India’s Maruti workers to form union despite ouster of leaders

GlobalPost

Workers at Maruti Suzuki India’s Manesar plant are going ahead with their plans to form an independent union, despite the ouster of its original leadership by the company.

According to the Calcutta Telegraph, workers have applied for registration of the union with the Haryana labor department. They will retain the earlier proposed name of Maruti Suzuki Employees’ Union (MSEU) but have chosen new leaders.

Former MSEU president Sonu Gujjar and general secretary Shiv Kumar along with 28 other suspended workers, including all the former office-bearers of the MSEU, had left the firm after taking a severance package of around $32,000 apiece, the paper said.  However, the Economic Times reported earlier that some Maruti workers accused Gujjar and Kumar of receiving much larger payoffs — amounting to $200,000 apiece — to sell out their former comrades.

“Sonu Gujjar, Shiv Kumar and other people have betrayed us. We do not know why they have done this, but we will move ahead. We have again applied for registration of our union with the labour department in Chandigarh last Friday,” a worker at the Manesar plant said on condition of anonymity, according to Tuesday's Telegraph.

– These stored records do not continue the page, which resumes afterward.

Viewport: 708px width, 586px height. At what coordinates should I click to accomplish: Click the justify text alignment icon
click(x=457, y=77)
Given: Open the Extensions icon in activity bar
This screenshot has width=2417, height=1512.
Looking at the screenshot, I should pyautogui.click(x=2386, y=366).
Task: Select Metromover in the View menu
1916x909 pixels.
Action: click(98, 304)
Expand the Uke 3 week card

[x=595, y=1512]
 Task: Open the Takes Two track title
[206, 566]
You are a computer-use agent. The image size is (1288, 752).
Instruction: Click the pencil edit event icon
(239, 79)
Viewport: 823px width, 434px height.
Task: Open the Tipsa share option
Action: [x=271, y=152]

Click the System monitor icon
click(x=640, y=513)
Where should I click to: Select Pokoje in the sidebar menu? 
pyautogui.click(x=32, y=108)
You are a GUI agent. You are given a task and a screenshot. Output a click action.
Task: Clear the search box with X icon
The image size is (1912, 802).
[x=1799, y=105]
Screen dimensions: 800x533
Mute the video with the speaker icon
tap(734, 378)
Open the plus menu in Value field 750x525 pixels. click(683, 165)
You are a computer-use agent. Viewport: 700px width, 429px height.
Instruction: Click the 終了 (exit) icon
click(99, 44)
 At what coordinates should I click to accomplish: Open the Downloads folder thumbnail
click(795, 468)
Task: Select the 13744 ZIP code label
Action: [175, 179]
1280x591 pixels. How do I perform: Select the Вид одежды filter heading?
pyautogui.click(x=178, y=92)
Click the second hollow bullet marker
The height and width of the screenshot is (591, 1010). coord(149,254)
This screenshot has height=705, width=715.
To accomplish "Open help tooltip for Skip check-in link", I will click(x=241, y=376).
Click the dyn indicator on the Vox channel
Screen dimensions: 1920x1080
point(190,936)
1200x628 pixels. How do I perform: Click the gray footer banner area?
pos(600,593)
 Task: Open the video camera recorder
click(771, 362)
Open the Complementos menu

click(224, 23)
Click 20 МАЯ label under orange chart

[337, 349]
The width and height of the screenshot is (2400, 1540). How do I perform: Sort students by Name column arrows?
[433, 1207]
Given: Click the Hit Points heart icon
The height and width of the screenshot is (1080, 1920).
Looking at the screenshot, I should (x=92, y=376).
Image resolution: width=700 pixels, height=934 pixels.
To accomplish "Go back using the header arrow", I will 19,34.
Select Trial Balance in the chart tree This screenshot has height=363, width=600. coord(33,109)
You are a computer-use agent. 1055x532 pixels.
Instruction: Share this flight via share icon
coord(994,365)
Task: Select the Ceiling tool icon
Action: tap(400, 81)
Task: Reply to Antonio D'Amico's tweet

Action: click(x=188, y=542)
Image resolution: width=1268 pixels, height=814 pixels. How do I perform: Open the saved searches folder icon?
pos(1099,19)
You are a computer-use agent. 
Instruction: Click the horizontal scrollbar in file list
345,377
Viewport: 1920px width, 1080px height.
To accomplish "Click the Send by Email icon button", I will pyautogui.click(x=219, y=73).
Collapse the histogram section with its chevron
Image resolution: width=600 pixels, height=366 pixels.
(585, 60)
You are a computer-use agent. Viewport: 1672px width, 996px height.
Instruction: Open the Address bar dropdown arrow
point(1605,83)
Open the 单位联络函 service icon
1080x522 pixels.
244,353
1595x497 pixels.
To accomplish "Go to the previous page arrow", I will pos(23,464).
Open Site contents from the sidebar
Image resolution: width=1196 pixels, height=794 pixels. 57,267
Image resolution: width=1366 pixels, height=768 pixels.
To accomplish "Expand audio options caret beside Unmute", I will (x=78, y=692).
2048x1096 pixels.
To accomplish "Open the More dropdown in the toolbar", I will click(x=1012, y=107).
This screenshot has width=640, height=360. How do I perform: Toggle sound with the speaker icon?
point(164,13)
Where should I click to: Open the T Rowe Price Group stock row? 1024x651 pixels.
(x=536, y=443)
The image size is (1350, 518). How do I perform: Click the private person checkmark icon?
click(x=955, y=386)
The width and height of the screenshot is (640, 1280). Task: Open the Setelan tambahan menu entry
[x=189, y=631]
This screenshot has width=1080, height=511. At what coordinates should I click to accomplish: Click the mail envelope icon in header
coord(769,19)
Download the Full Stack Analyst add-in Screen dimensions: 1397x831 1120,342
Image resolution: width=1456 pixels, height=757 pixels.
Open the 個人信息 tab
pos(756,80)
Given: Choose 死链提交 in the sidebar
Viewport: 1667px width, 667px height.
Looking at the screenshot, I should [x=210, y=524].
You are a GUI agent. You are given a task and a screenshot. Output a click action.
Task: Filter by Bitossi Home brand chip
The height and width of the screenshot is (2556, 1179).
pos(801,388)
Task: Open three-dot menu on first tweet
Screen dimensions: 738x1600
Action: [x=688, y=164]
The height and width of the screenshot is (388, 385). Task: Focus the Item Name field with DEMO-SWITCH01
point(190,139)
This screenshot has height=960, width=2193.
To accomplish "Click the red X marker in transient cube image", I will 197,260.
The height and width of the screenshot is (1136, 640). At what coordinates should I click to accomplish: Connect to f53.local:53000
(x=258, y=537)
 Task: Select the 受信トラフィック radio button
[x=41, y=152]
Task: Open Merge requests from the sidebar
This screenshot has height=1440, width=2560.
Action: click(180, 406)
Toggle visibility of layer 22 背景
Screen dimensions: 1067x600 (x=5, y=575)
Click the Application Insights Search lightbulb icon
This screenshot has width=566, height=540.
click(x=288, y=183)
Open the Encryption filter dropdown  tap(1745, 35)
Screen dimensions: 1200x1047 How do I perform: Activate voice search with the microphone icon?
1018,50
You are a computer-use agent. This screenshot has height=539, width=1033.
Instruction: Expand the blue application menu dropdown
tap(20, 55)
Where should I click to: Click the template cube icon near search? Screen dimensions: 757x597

In July, MSEU’s application was rejected by the Haryana labour department on technical grounds. According to workers, this time they would be very careful and were taking note of all the regulations. They have already informed the company in writing about their fresh application.

The worker further said the union would be an internal and independent body. The management was opposed to the formation of an externally affiliated union at the plant. A Maruti Suzuki India spokesperson said, “Yes, the company has received it in writing from the workers.”

The paper quoted Kumar as saying that the union leaders had taken severance packages from Maruti, but that this money was not a payoff or kickback for ending their agitation.  "We have not accepted any wrong money. This is our due amount that includes our savings such as the remaining days of work, DA and provident fund,” the Telegraph quoted Kumar as saying.

This year, Maruti suffered three consecutive strikes at its Manesar plant, which mainly produces the Swift. The labor action resulted in a production loss of about 83,000 units, and contributed to a 60 percent drop in profits for the company during the second quarter.

As detailed in GlobalPost, the strike raised fears of a new era of trade union activism, just as India's manufacturing sector is beginning to take off.